Enfin le plus agréable des hommes, et pour moi le très distingué Almeloveen, je vous envoie non seulement le livre que jusqu’ici j’avais sur les trois volumes que notre Beughem par sa bonté m’avait envoyés [1] mais par exception un seul de tous ceux qu’au nom du très distingué, très noble Monsieur de Witt vous m’avez procurés [2]. Je dois sans doute regretter de ne pas posséder en propre des livres de ce genre, car deux années ne me suffiraient peut-être pas pour en tirer tout l’usage qu’ils sont capables de fournir en abondance, car ceux qui composent des lexiques doivent suivre l’ordre alphabétique et la vérité est que des mois passent avant qu’on ait fini de séparer les choses qui tombent sous les premières lettres alors que les livres doivent être rendus et parce que, d’un côté, une absence excessivement longue peut déplaire aux possesseurs et est nuisible à ceux qui comme notre Beughem sont toujours en train de composer, et puis, d’un autre côté, on cherche de nos jours le prêt de nouveaux livres en plus des livres déjà empruntés, ce que certainement je n’ose demander à moins de rendre en même temps ceux qui ont été mis à ma disposition antérieurement. Quoi qu’il en soit, j’ai transmis à Monsieur de Witt tous les livres que j’avais reçus directement et immédiatement de sa bibliothèque très fournie [3] ; aujourd’hui en fait je vous rends la majeure partie de ceux qui m’avaient été prêtés par votre entremise ; mais glouton de livres et zélé chercheur des choses qui se cachent dans les collections de bons livres individuels, j’aimerai que vous nous fassiez avoir les auteurs d’Étrurie et d’Ombrie qui non moins que ceux de Ligurie [4] sont achetés par le très éminent de Witt. De loin la plus digne d’être connue et de meilleure moisson que celles de toute autre région de l’Italie est la Bibliothèque des auteurs étrusques [5].

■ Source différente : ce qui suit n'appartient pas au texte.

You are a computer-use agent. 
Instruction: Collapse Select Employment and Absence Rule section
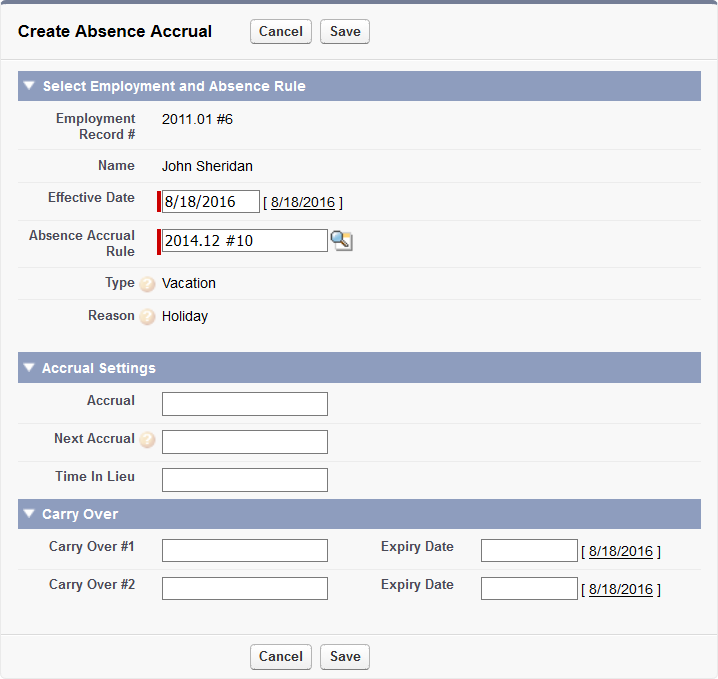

J’avais décidé de faire bientôt un tour à Gouda pour vous parler et vous embrasser, ami très cher, et mon âme tressaillait de joie, mais averti finalement que notre Leers venait de recevoir la composition et mise en pages de mon Dictionnaire critico-historique et voulait imprimer la première épreuve sans s’inquiéter de sa qualité [6], je n’ai pas pu ni ne pourrai être absent même un seul jour de ces débuts d’impression ; puis, surtout, les imprimeurs ont besoin d’être poussés, et il n’est pas moins nécessaire que tout soit ordonné dans le détail sans heurt quand commence le travail des employés. Je parle de ce à quoi je m’attends. Mais vous, quand vous prendrez votre envol pour venir chez nous, vous apporterez avec vous joie, hilarité, et doctes conversations comme vous en avez l’habitude. Si vous m’aimez, ne tardez pas car dans le retard il y a péril. Vivez avec une santé d’athlète et souvenez-vous de moi ; exprimez mes compliments et ma gratitude audit très éminent Beughem [7].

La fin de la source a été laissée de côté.